In May 2007, he was appointed as chairman of Nalanda Mentor Group to steer the
execution of Nalanda University Project, which seeks to revive the ancient seat of
learning at Nalanda, Bihar, India into an international university.

[edit] Research

Sen's papers in the late 1960s and early 1970s helped develop the theory of social choice,
which first came to prominence in the work by the American economist Kenneth Arrow,
who, while working at the RAND Corporation, famously proved that all voting rules, be
they majority rule or two thirds-majority or status quo, must inevitably conflict with some
basic democratic norm. Sen's contribution to the literature was to show under what
conditions Arrow's impossibility theorem would indeed come to pass as well as to extend
and enrich the theory of social choice, informed by his interests in history of economic
thought and philosophy.

In 1981, Sen published Poverty and Famines: An Essay on Entitlement and Deprivation
(1981), a book in which he demonstrated that famine occurs not only from a lack of food,
but from inequalities built into mechanisms for distributing food. Sen's interest in famine
stemmed from personal experience. As a nine-year-old boy, he witnessed the Bengal
famine of 1943, in which three million people perished. This staggering loss of life was
unnecessary, Sen later concluded. He presents data that there was an adequate food
supply in Bengal at the time, but particular groups of people including rural landless
labourers and urban service providers like haircutters did not have the monetary means to
acquire food as its price rose rapidly due to factors that include British military
acquisition, panic buying, hoarding, and price gouging, all connected to the war in the
region. In Poverty and Famines, Sen revealed that in many cases of famine, food supplies
were not significantly reduced. In Bengal, for example, food production, while down on
the previous year, was higher than in previous non-famine years. Thus, Sen points to a
number of social and economic factors, such as declining wages, unemployment, rising
food prices, and poor food-distribution systems. These issues led to starvation among
certain groups in society. His capabilities approach focuses on positive freedom, a
person's actual ability to be or do something, rather than on negative freedom approaches,
which are common in economics and simply focuses on non-interference. In the Bengal
famine, rural laborers' negative freedom to buy food was not affected. However, they still
starved because they were not positively free to do anything, they did not have the
functioning of nourishment, nor the capability to escape morbidity.

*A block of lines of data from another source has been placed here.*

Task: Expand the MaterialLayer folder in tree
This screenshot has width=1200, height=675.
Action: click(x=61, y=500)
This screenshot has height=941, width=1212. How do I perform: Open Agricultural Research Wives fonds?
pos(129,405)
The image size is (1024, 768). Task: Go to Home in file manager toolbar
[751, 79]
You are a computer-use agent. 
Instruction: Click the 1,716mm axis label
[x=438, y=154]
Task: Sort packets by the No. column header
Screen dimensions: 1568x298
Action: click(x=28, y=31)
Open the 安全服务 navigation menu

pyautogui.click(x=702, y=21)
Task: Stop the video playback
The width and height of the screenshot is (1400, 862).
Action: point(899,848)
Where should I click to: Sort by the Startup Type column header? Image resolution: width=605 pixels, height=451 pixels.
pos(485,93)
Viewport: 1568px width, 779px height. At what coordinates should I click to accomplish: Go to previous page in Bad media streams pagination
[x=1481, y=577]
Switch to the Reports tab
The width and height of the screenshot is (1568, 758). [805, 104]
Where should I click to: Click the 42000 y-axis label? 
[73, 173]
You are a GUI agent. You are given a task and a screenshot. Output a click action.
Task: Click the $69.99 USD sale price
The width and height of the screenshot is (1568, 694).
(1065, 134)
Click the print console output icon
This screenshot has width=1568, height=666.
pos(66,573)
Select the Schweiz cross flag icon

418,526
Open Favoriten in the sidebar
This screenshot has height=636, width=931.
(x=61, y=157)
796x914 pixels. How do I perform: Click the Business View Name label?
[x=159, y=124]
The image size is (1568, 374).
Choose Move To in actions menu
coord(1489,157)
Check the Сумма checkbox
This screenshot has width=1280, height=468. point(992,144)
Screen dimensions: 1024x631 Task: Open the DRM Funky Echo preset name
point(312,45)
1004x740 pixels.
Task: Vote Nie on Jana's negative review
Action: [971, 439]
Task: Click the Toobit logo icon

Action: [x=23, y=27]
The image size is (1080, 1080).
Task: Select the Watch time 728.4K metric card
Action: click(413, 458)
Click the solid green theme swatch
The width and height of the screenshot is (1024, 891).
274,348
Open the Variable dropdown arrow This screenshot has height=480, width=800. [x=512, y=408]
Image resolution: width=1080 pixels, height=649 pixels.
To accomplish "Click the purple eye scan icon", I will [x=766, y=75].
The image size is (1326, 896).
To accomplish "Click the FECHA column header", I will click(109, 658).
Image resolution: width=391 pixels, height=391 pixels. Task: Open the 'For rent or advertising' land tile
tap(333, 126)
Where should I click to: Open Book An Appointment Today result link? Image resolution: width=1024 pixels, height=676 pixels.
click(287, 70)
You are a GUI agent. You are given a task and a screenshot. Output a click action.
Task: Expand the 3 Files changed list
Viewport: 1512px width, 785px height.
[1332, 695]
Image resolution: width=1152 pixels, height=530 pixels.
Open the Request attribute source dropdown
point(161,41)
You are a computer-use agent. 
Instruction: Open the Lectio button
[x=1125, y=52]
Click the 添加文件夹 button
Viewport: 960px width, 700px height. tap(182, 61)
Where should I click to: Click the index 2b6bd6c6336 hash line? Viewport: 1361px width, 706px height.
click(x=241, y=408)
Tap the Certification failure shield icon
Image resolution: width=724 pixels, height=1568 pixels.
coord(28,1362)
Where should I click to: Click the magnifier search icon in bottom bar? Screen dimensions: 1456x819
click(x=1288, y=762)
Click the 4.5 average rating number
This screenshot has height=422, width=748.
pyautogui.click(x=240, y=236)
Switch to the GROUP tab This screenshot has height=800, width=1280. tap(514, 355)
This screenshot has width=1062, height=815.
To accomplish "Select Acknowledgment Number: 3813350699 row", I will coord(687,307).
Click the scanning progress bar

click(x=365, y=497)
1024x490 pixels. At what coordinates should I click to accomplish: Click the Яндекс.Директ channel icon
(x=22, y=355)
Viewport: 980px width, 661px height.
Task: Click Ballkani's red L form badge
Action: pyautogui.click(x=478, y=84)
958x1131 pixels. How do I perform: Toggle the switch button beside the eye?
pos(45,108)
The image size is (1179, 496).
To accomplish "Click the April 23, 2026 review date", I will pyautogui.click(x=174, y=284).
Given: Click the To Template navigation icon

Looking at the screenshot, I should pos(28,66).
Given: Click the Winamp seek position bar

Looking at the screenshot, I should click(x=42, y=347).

In addition to his important work on the causes of famines, Sen's work in the field of
development economics has had considerable influence in the formulation of the Human
Development Report, published by the United Nations Development Programme. This
annual publication that ranks countries on a variety of economic and social indicators
owes much to the contributions by Sen among other social choice theorists in the area of
economic measurement of poverty and inequality.

Sen's revolutionary contribution to development economics and social indicators is the


concept of 'capability' developed in his article "Equality of What." He argues that
governments should be measured against the concrete capabilities of their citizens. This is
because top-down development will always trump human rights as long as the definition
of terms remains in doubt (is a 'right' something that must be provided or something that
simply cannot be taken away?). For instance, in the United States citizens have a
hypothetical "right" to vote. To Sen, this concept is fairly empty. In order for citizens to
have a capacity to vote, they first must have "functionings." These "functionings" can
range from the very broad, such as the availability of education, to the very specific, such
as transportation to the polls. Only when such barriers are removed can the citizen truly
be said to act out of personal choice. It is up to the individual society to make the list of
minimum capabilities guaranteed by that society. For an example of the "capabilities
approach" in practice, see Martha Nussbaum's Women and Human Development.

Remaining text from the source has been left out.